Hemodynamic and metabolic correspondence of resting-state voxel-based physiological metrics in healthy adults
Shengwen Deng,
Crystal G. Franklin,
Michael O'Boyle,
Wei Zhang,
Betty L. Heyl,
Paul A. Jerabek,
Hanzhang Lu,
Peter T. Fox
Affiliations
Shengwen Deng
Research Imaging Institute, University of Texas Health Science Center at San Antonio, 7703 Floyd Curl Drive, San Antonio, TX 78229, USA; Department of Radiology, University Hospitals Cleveland Medical Center, Cleveland, OH, USA
Crystal G. Franklin
Research Imaging Institute, University of Texas Health Science Center at San Antonio, 7703 Floyd Curl Drive, San Antonio, TX 78229, USA
Michael O'Boyle
Research Imaging Institute, University of Texas Health Science Center at San Antonio, 7703 Floyd Curl Drive, San Antonio, TX 78229, USA
Wei Zhang
Research Imaging Institute, University of Texas Health Science Center at San Antonio, 7703 Floyd Curl Drive, San Antonio, TX 78229, USA
Betty L. Heyl
Research Imaging Institute, University of Texas Health Science Center at San Antonio, 7703 Floyd Curl Drive, San Antonio, TX 78229, USA
Paul A. Jerabek
Research Imaging Institute, University of Texas Health Science Center at San Antonio, 7703 Floyd Curl Drive, San Antonio, TX 78229, USA
Hanzhang Lu
The Russell H. Morgan Department of Radiology & Radiological Science, Johns Hopkins University School of Medicine, Baltimore, MD, USA; Department of Biomedical Engineering, Johns Hopkins University School of Medicine, Baltimore, MD, USA; F.M. Kirby Research Center for Functional Brain Imaging, Kennedy Krieger Research Institute, Baltimore, MD, USA
Peter T. Fox
Research Imaging Institute, University of Texas Health Science Center at San Antonio, 7703 Floyd Curl Drive, San Antonio, TX 78229, USA; Glenn Biggs Institute for Alzheimer's & Neurodegenerative Disorders, University of Texas Health Science Center at San Antonio, San Antonio, TX, USA; Department of Radiology, University of Texas Health Science Center at San Antonio, San Antonio, TX, USA; South Texas Veterans Health Care System, San Antonio, TX, USA; Corresponding author at: Research Imaging Institute, University of Texas Health Science Center at San Antonio, 7703 Floyd Curl Drive, San Antonio, TX 78229, USA.

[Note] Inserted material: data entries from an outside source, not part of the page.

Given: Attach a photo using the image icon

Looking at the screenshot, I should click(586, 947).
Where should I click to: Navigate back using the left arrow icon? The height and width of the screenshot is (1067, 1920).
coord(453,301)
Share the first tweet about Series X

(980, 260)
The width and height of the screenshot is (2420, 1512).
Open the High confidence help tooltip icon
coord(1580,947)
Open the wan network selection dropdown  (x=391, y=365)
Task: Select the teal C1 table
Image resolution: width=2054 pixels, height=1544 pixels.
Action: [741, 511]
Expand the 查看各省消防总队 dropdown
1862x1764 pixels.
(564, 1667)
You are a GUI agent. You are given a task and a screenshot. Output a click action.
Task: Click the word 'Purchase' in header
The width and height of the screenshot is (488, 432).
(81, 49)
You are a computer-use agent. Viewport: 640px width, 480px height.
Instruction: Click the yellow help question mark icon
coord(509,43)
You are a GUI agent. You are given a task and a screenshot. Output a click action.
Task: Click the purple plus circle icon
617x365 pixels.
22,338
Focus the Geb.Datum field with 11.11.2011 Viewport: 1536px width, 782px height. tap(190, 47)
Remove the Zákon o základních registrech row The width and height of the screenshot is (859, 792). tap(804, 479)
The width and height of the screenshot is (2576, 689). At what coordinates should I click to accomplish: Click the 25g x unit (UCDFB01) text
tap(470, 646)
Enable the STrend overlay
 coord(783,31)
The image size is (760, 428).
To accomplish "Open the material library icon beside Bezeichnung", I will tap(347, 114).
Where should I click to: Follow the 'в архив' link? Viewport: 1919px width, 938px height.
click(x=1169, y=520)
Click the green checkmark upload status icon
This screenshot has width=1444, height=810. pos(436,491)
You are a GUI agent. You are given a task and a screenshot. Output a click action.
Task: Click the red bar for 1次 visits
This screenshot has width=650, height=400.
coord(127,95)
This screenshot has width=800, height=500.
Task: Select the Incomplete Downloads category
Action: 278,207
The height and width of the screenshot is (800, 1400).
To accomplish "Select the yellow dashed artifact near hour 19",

Voxel-based physiological (VBP) variables derived from blood oxygen level dependent (BOLD) fMRI time-course variations include: amplitude of low frequency fluctuations (ALFF), fractional amplitude of low frequency fluctuations (fALFF) and regional homogeneity (ReHo). Although these BOLD-derived variables can detect between-group (e.g. disease vs control) spatial pattern differences, physiological interpretations are not well established. The primary objective of this study was to quantify spatial correspondences between BOLD VBP variables and PET measurements of cerebral metabolic rate and hemodynamics, being well-validated physiological standards. To this end, quantitative, whole-brain PET images of metabolic rate of glucose (MRGlu; 18FDG) and oxygen (MRO2; 15OO), blood flow (BF; H215O) and blood volume (BV; C15O) were obtained in 16 healthy controls. In the same subjects, BOLD time-courses were obtained for computation of ALFF, fALFF and ReHo images. PET variables were compared pair-wise with BOLD variables. In group-averaged, across-region analyses, ALFF corresponded significantly only with BV (R = 0.64; p < 0.0001). fALFF corresponded most strongly with MRGlu (R = 0.79; p < 0.0001), but also significantly (p < 0.0001) with MRO2 (R = 0.68), BF (R = 0.68) and BV (R=0.68). ReHo performed similarly to fALFF, with significant strong correspondence (p < 0.0001) with MRGlu (R = 0.78), MRO2 (R = 0.54), and, but less strongly with BF (R = 0.50) and BV (R=0.50). Mutual information analyses further clarified these physiological interpretations. When conditioned by BV, ALFF retained no significant MRGlu, MRO2 or BF information. When conditioned by MRGlu, fALFF and ReHo retained no significant MRO2, BF or BV information. Of concern, however, the strength of PET-BOLD correspondences varied markedly by brain region, which calls for future investigation on physiological interpretations at a regional and per-subject basis.